La caractérisation d’une entente

L'entente anticoncurrentielle est un accord ou une action concertée qui a pour objet ou peut avoir pour effet d'empêcher, de restreindre ou de fausser le jeu de la concurrence sur un marché de produits ou de services déterminé.

Cette pratique est prohibée par le Code du commerce

Pour en savoir plus :

Fiche pratique : Entente

La CJUE considère qu’ « une autorité nationale de concurrence peut inclure dans le marché pertinent[4] outre les médicaments autorisés pour le traitement des pathologies concernées, un autre médicament dont l’autorisation de mise sur le marché ne couvre pas ce traitement, mais qui est utilisé à cette fin et présente ainsi un rapport concret de substituabilité avec les premiers », sous réserve que les médicaments ne soient pas fabriqués ou vendus de manière illicite.

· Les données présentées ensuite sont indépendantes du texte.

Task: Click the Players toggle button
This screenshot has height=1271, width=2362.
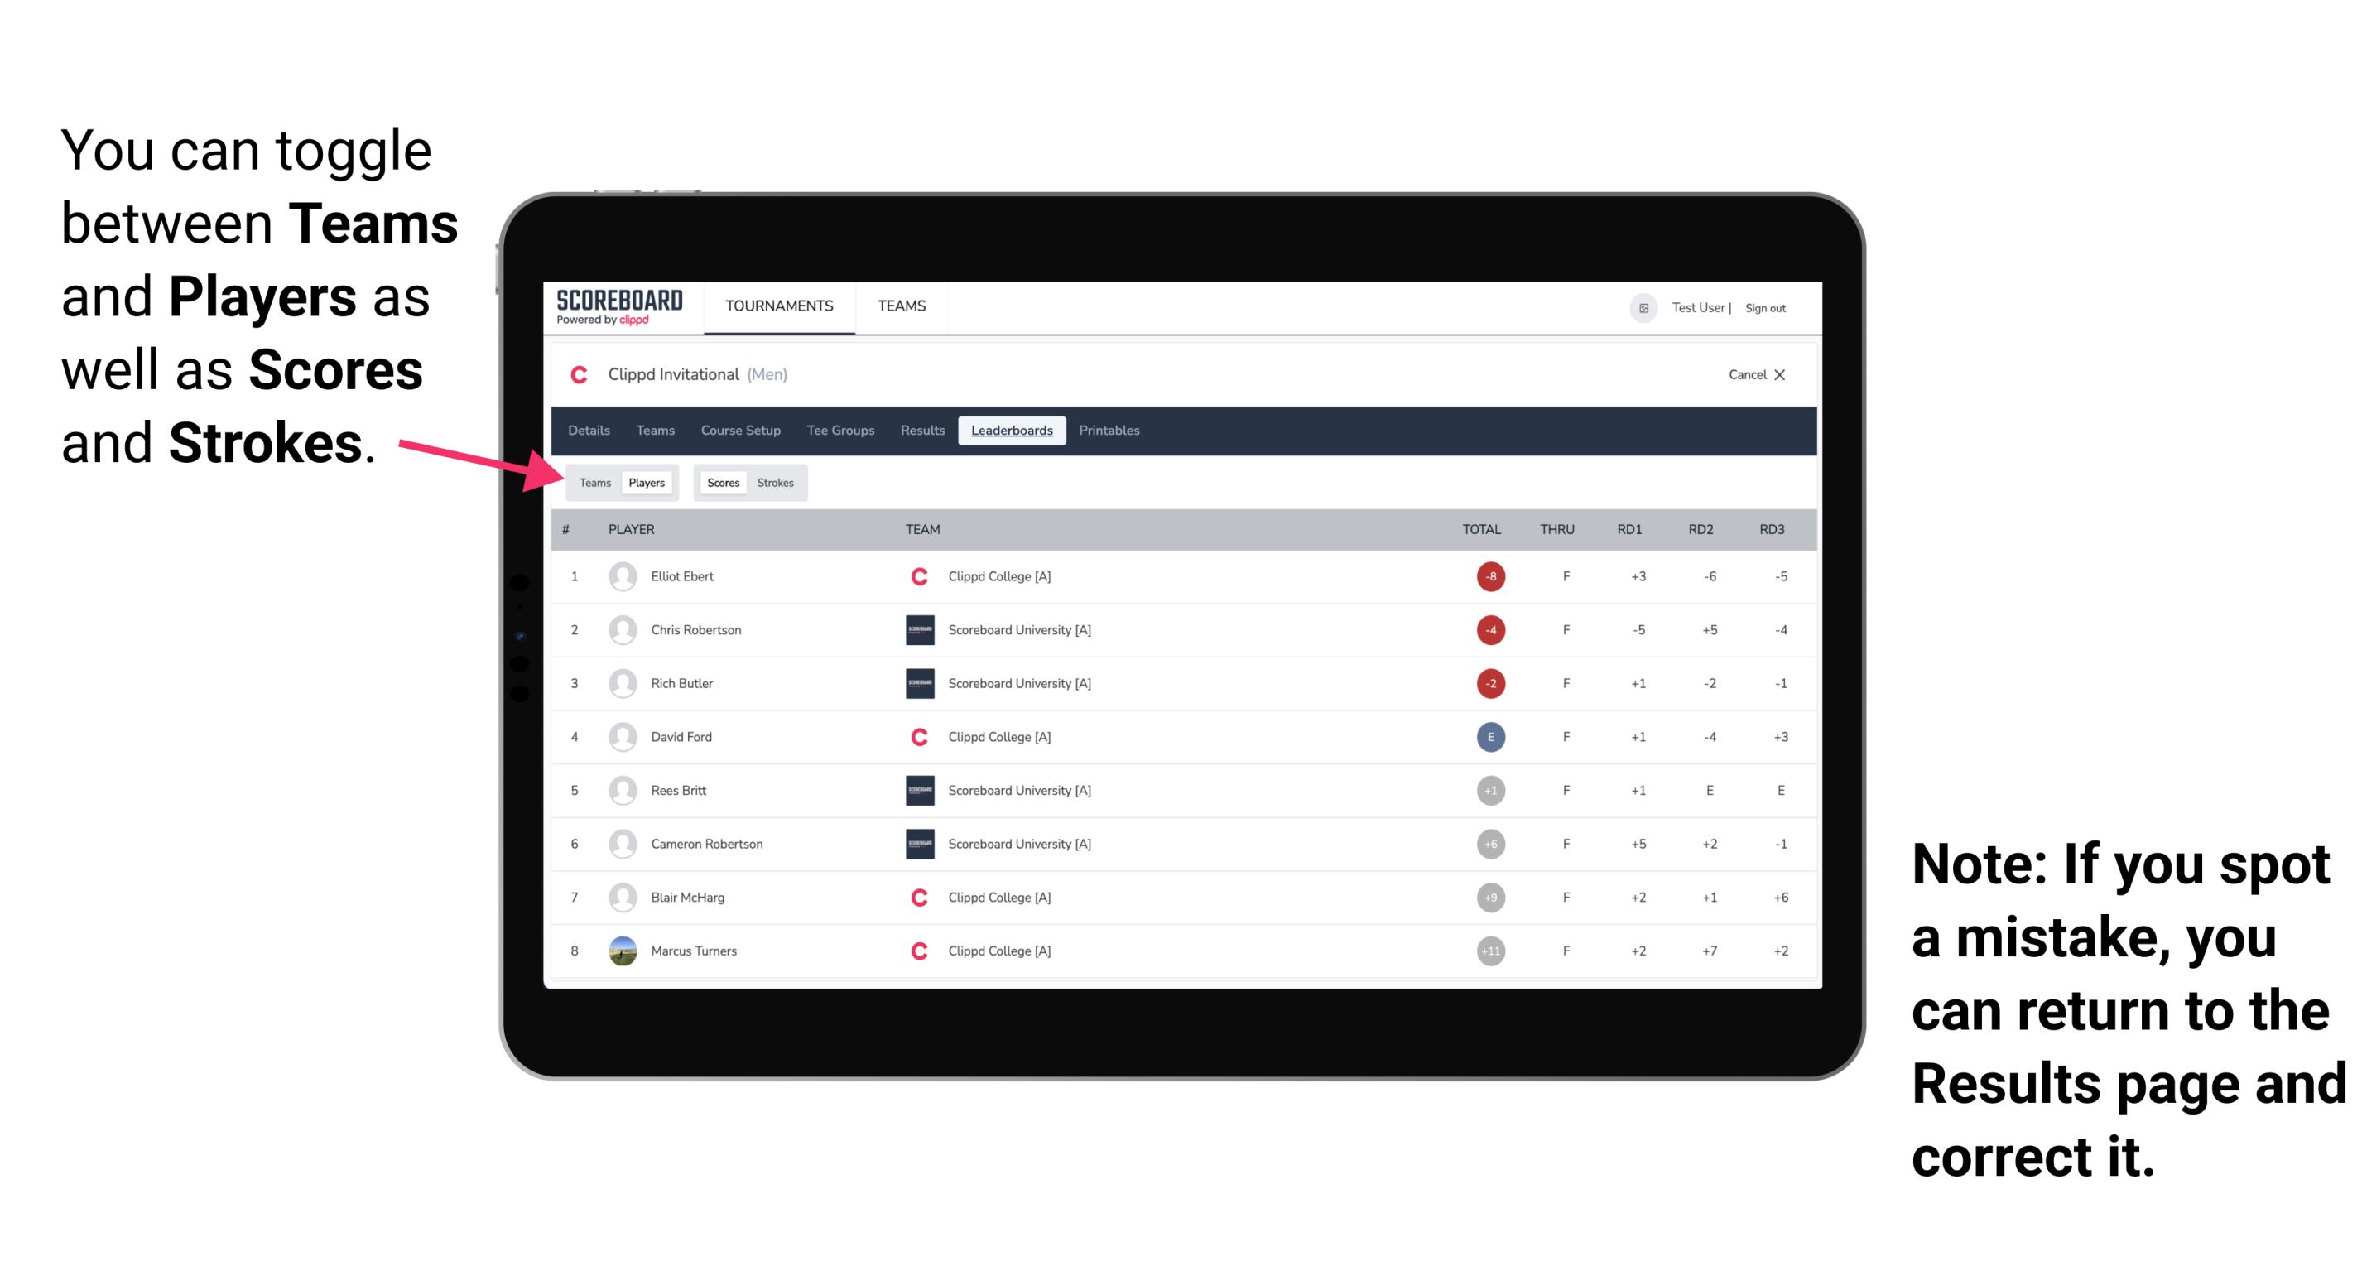Action: 646,482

De plus, la Cour a précisé que ni le droit des brevets ni l’obtention d’une autorisation de mise sur le marché délivrée à ces deux médicaments par la Commission et l’Agence européenne du médicament, n’empêchaient l’application du droit de la concurrence au mode de sélection des indications thérapeutiques de ces médicaments par les laboratoires, lorsque ces indications sont choisies en vue d’une répartition anticoncurrentielle du marché.

Ainsi, la CJUE a reconnu le bien-fondé de la décision de l’autorité italienne. Cette légitimité ouvre la possibilité aux autorités de concurrence des Etats membres concernés de qualifier l’entente anticoncurrentielle perpétrée par les laboratoires Roche et Novartis. Cette pratique, estimée à plusieurs centaines de millions d’euros par an, s’opère au détriment des organismes de protection sociale et des finances des patients.

 

[1] Dégénérescence maculaire liée à l’âge

[2] Dispositif d’encadrement transitoire pour médicaments.

[3] Entente entre concurrents sur un même marché.

[4] En droit de la concurrence, le marché pertinent est défini comme le lieu sur lequel se rencontrent l'offre et la demande pour un produit ou un service spécifique.